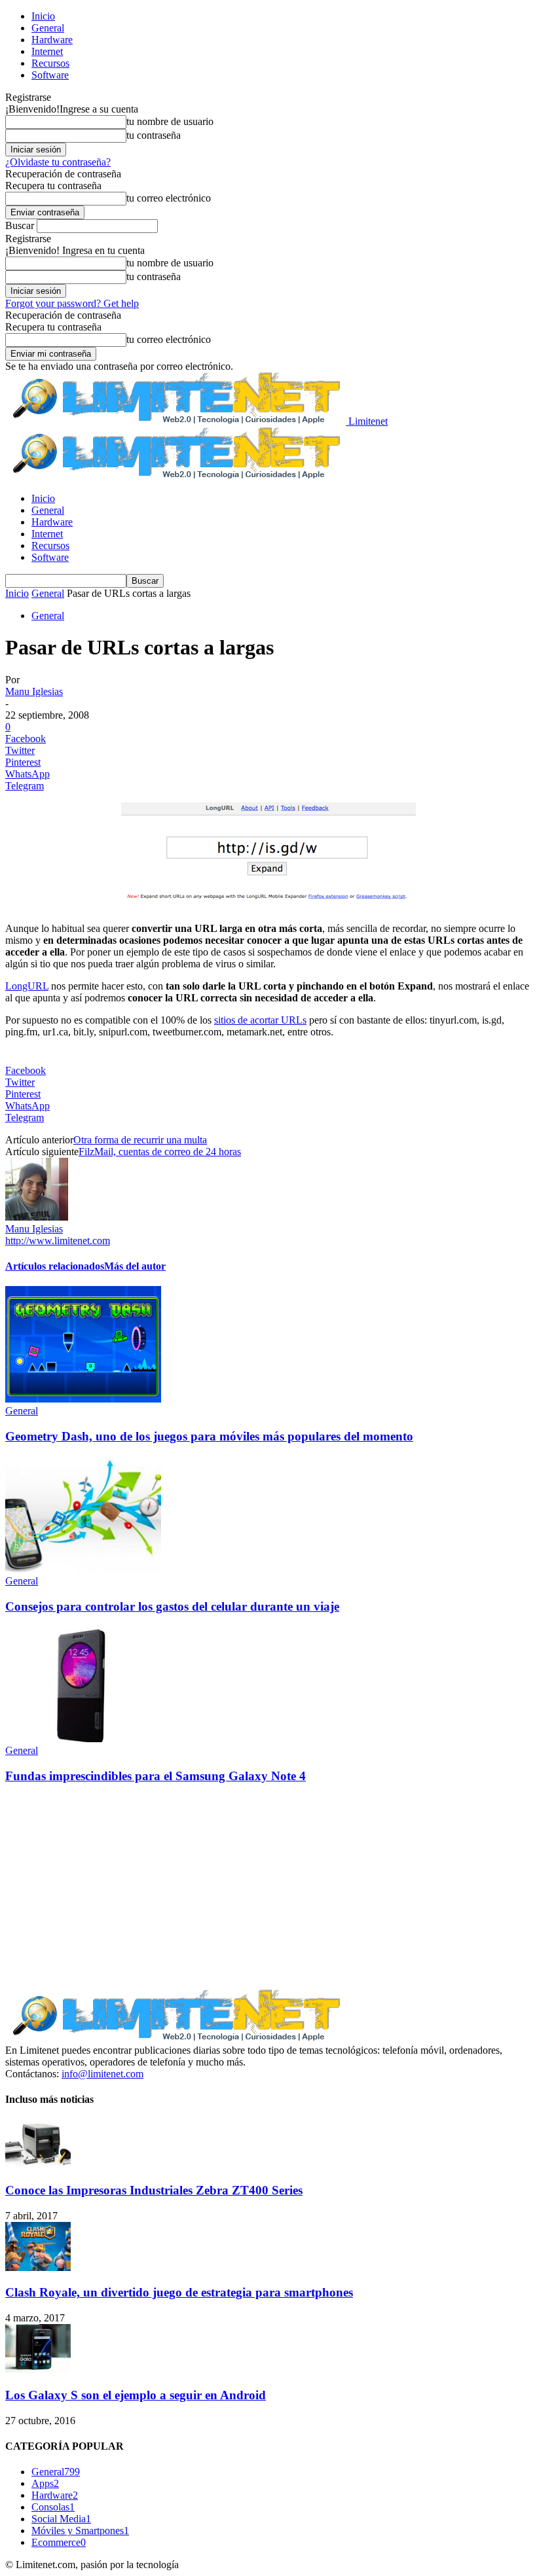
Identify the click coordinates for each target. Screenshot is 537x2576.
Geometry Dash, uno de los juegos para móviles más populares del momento (209, 1436)
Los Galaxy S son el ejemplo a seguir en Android (135, 2395)
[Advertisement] (268, 1887)
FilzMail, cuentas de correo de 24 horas (160, 1151)
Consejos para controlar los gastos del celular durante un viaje (172, 1606)
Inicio (43, 16)
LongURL (26, 986)
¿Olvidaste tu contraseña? (58, 162)
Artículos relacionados (54, 1266)
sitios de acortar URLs (260, 1020)
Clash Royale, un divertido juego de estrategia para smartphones (179, 2292)
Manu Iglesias (34, 691)
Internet (47, 51)
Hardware (52, 39)
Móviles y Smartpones (80, 2530)
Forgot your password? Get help (72, 303)
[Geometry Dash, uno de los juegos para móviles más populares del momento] (83, 1398)
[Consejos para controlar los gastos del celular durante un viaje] (83, 1569)
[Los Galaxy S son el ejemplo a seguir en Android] (38, 2369)
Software (50, 74)
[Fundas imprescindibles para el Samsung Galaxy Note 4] (83, 1738)
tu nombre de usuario (169, 121)
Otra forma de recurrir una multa (140, 1139)
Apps (45, 2483)
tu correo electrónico (168, 198)
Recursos (50, 63)
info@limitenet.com (102, 2073)
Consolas (53, 2507)
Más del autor (135, 1266)
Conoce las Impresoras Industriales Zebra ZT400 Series (154, 2190)
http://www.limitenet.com (57, 1240)
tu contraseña (153, 135)
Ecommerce (58, 2542)
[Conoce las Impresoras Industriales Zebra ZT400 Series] (38, 2164)
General (47, 27)
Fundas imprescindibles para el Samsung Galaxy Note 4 (155, 1776)
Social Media (61, 2518)
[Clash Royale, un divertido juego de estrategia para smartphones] (38, 2267)
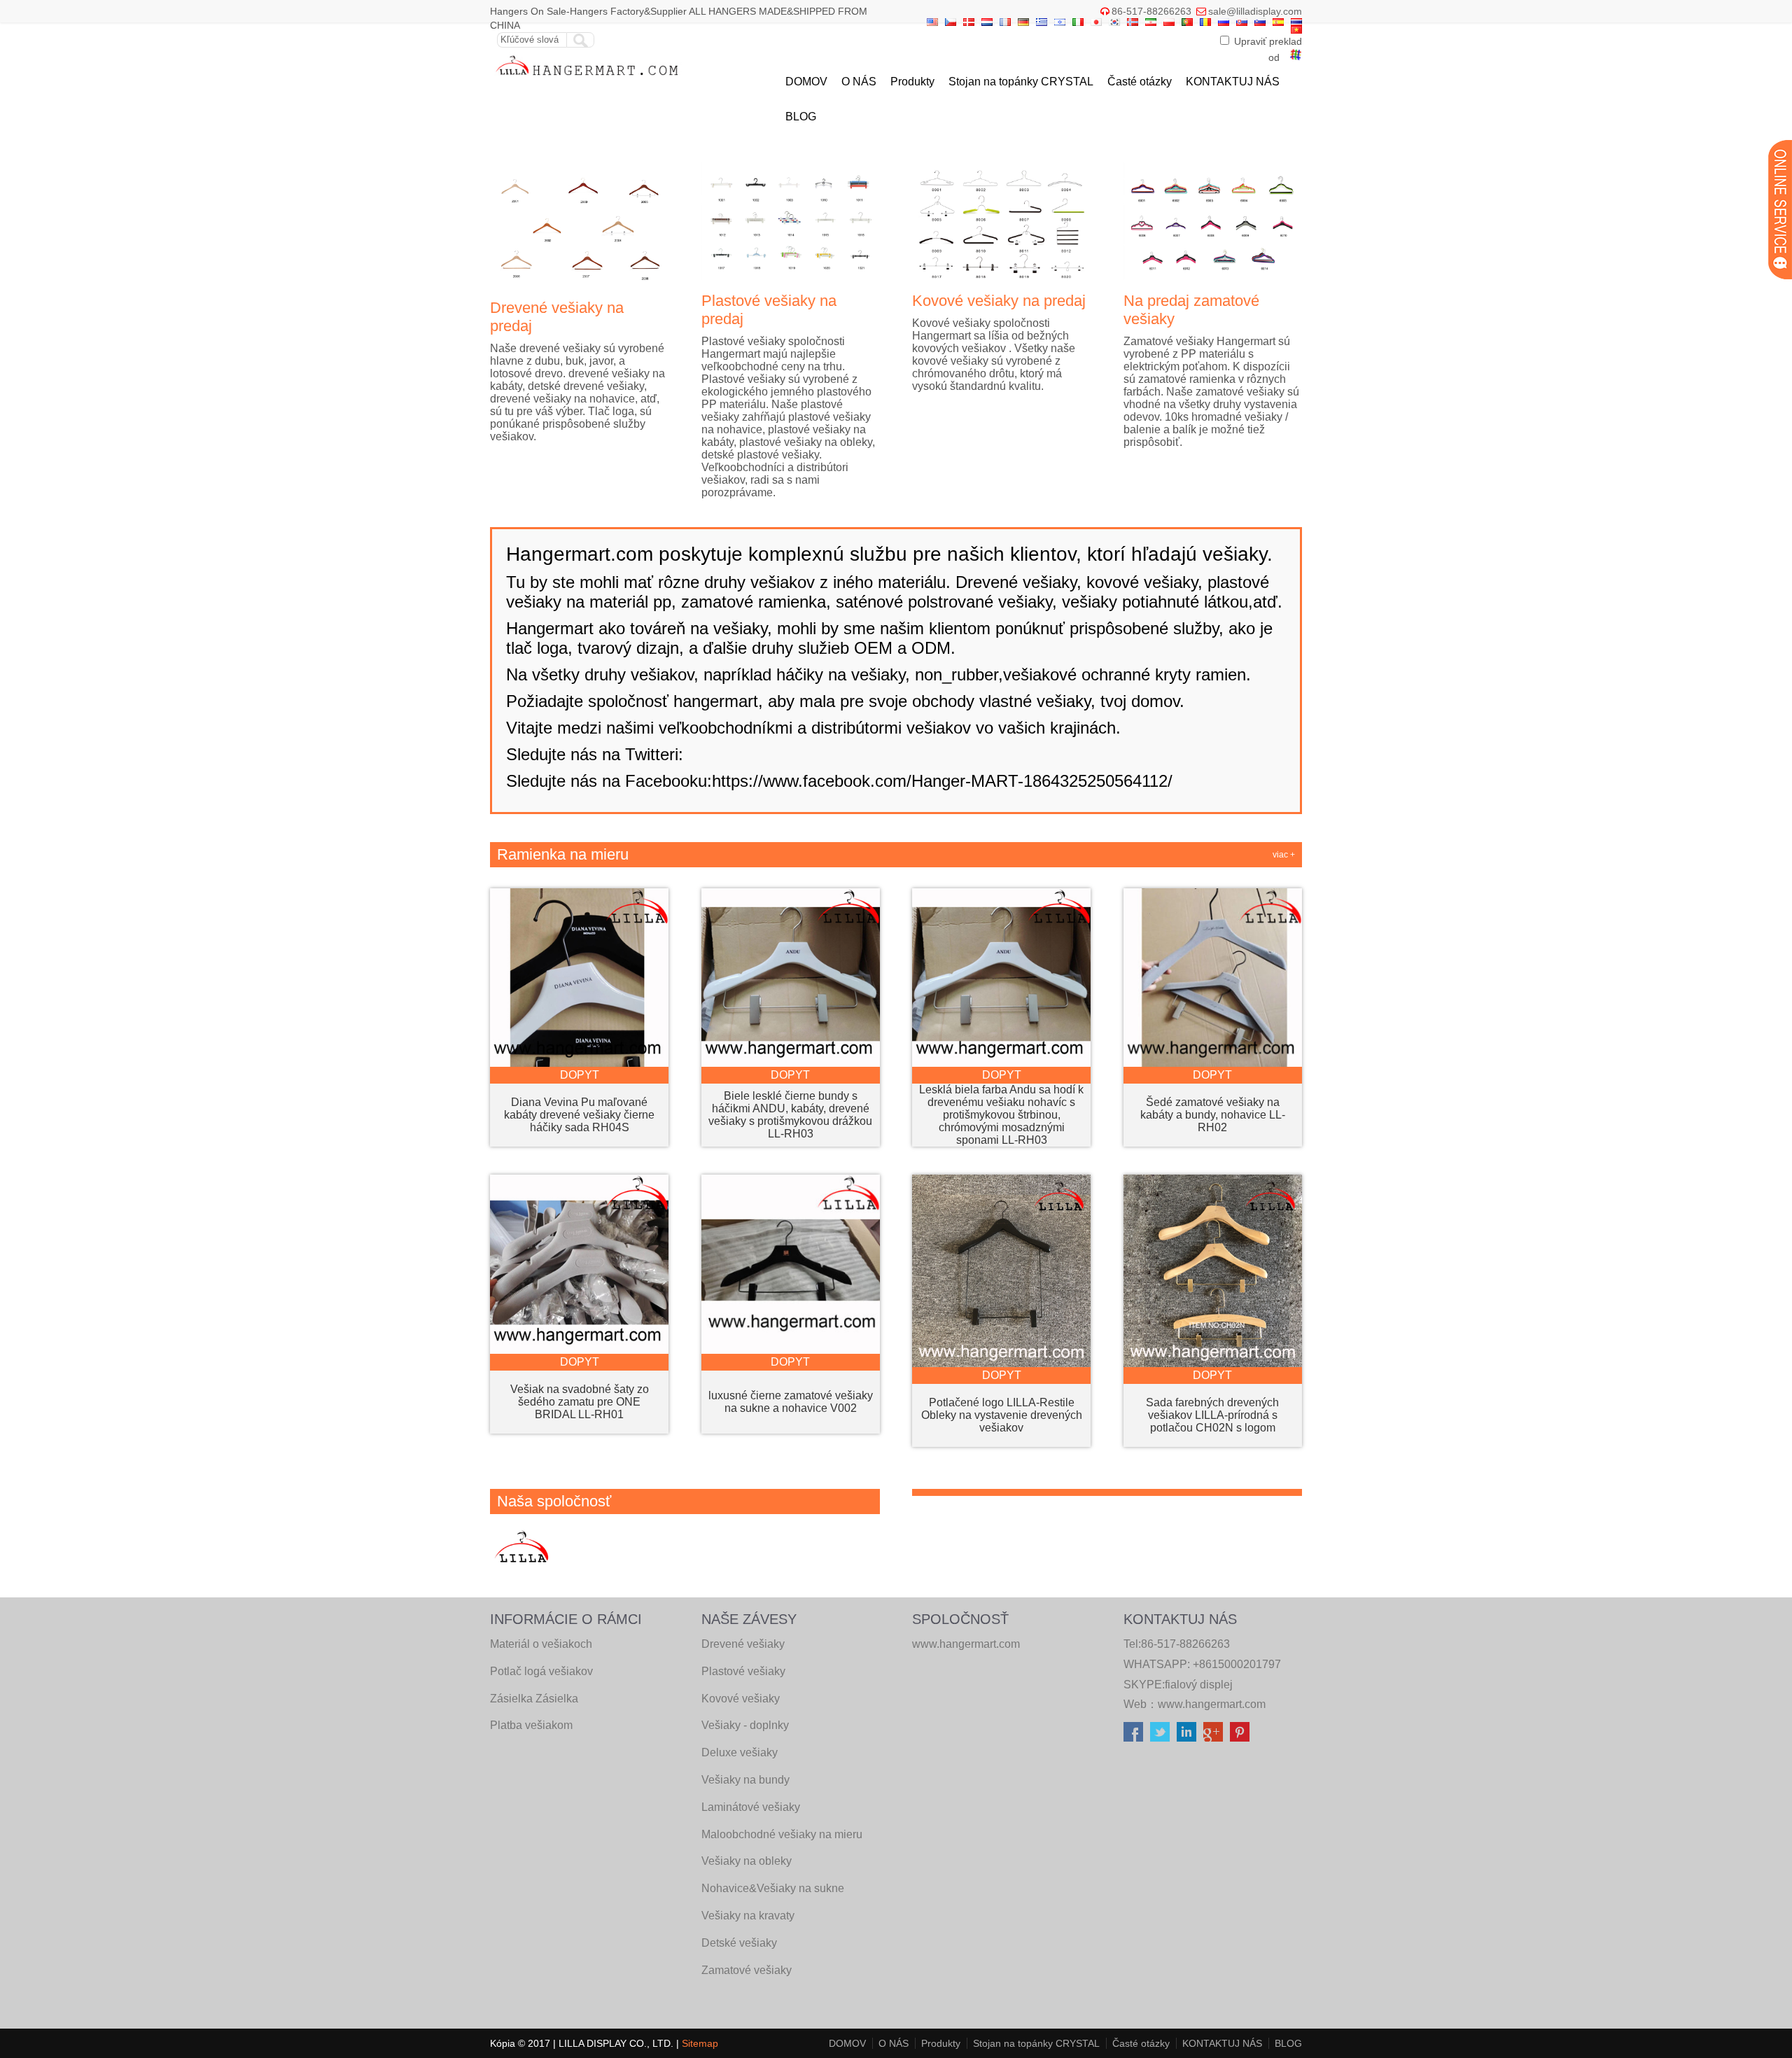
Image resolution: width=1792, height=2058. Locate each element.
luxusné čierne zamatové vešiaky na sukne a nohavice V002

● ● ● ● ●

Task to carry out.
Be exact. Write out all the entries and omit the pictures.

Task solution.
Identify the click coordinates for each target. Screenshot is 537x2576.
Geometry Dash, uno de los juegos para móviles más populares del momento (209, 1436)
Los Galaxy S son el ejemplo a seguir en Android (135, 2395)
[Advertisement] (268, 1887)
FilzMail, cuentas de correo de 24 horas (160, 1151)
Consejos para controlar los gastos del celular durante un viaje (172, 1606)
Inicio (43, 16)
LongURL (26, 986)
¿Olvidaste tu contraseña? (58, 162)
Artículos relacionados (54, 1266)
sitios de acortar URLs (260, 1020)
Clash Royale, un divertido juego de estrategia para smartphones (179, 2292)
Manu Iglesias (34, 691)
Internet (47, 51)
Hardware (52, 39)
Móviles y Smartpones (80, 2530)
Forgot your password? Get help (72, 303)
[Geometry Dash, uno de los juegos para móviles más populares del momento] (83, 1398)
[Consejos para controlar los gastos del celular durante un viaje] (83, 1569)
[Los Galaxy S son el ejemplo a seguir en Android] (38, 2369)
Software (50, 74)
[Fundas imprescindibles para el Samsung Galaxy Note 4] (83, 1738)
tu nombre de usuario (169, 121)
Otra forma de recurrir una multa (140, 1139)
Apps (45, 2483)
tu correo electrónico (168, 198)
Recursos (50, 63)
info@limitenet.com (102, 2073)
Consolas (53, 2507)
Más del autor (135, 1266)
Conoce las Impresoras Industriales Zebra ZT400 Series (154, 2190)
http://www.limitenet.com (57, 1240)
tu contraseña (153, 135)
Ecommerce (58, 2542)
[Conoce las Impresoras Industriales Zebra ZT400 Series] (38, 2164)
General (47, 27)
Fundas imprescindibles para el Samsung Galaxy Note 4 (155, 1776)
Social Media (61, 2518)
[Clash Royale, un divertido juego de estrategia para smartphones] (38, 2267)
Image resolution: width=1792, height=2058. Locate each element.
luxusné čierne zamatové vešiaky na sukne a nohavice V002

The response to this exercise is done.